The team travel to Leeds United on Saturday and I have some good memories of playing for Albion at Elland Road.
I had never actually played at Leeds before I went there with Brighton in the 2004/5 season. I’d obviously seen games there on the TV, and you have an idea in your head that it is going to be a big stadium with a hostile atmosphere.
Actually, once we were on the pitch the surroundings didn’t feel as big as I had expected, but the home fans could certainly make some noise and at times it could be quite intimidating. It didn’t help that our goalkeeper, David Yeldell, was forced to change his jersey at half-time because he clashed with the ref, so he came out for the second half wearing a bright pink shirt! Cheers Kitman Ken.
The Leeds fans absolutely battered him, but it probably did the rest of us a favour as it deflected a lot of the flak and let us get on with the game. We were wearing the skin-tight Palookavile kit, which definitely didn’t do me any favours! Some of the other lads who went in the gym a lot, like Jonesy, they really loved it because it showed off their impressive physiques. But it was a bit too tight for my liking!
In terms of the game, it came during a part of the season where we really believed we could get results against all of these big teams. We went behind to a Clarke Carlisle goal just before half-time, but we still felt that we could nick something. With about ten minutes left Jonesy put in a great ball. Paul Butler was marking me, and I remember thinking that he’d missed it. I managed to get a good connection on the ball and it went into the back of the net. We celebrated right in front of the Brighton fans behind the corner, it was brilliant.
It was a terrific result because we even went down to ten men at the end when Charlie got sent off. We were scraping for our lives, and it was another one of those games where we laughing in the dressing room afterwards saying, “how did we get away with that?”
Before the game I remember walking past the Leeds manager Kevin Blackwell in the tunnel, and he turned to the steward he was chatting to and said, "Who the hell is that?" After the final whistle I walked past him again and replied, "You know who I am now!"
We played Leeds again early on the following season. This time we were wearing an even tighter burgundy away kit, and I looked like a chorizo sausage! We played some amazing stuff that game and went 2-0 up, but after that it was like the Alamo. It felt like Leeds had five up front at one point, including David Healy, who was on fire having scored the winner against England for Northern Ireland earlier in the week.
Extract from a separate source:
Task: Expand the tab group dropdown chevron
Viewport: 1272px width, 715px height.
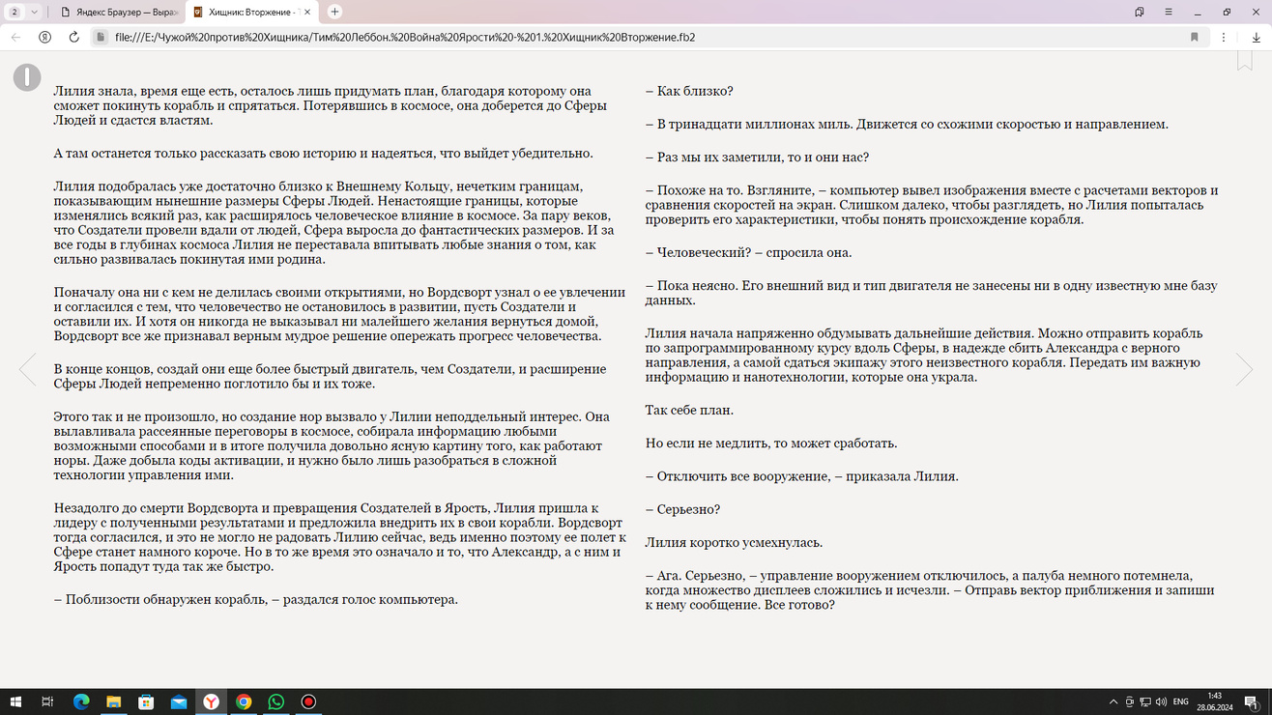Action: 35,12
When the pressure was on, that was when the Elland Road fans came into their own. They smelt blood and created a deafening atmosphere. We eventually drew the game 3-3, and it was almost as if the crowd sucked the ball into the net for their equaliser. It just showed how much the fans could help affect the outcome.
So on Saturday the boys need to be prepared to deal with the atmosphere, and try to silence the crowd by controlling the game early on. But even if we are in charge for large parts of the game, the lads know that Leeds will probably have a good spell where they will pile on the pressure and the crowd will get behind them, so we will just need to ride that out.
As I mentioned at the start, I had preconceptions about Elland Road before I went there, but I have to say that you couldn't meet a nicer bunch of fans who hung around the team coach afterwards, and some remain my friends to this day.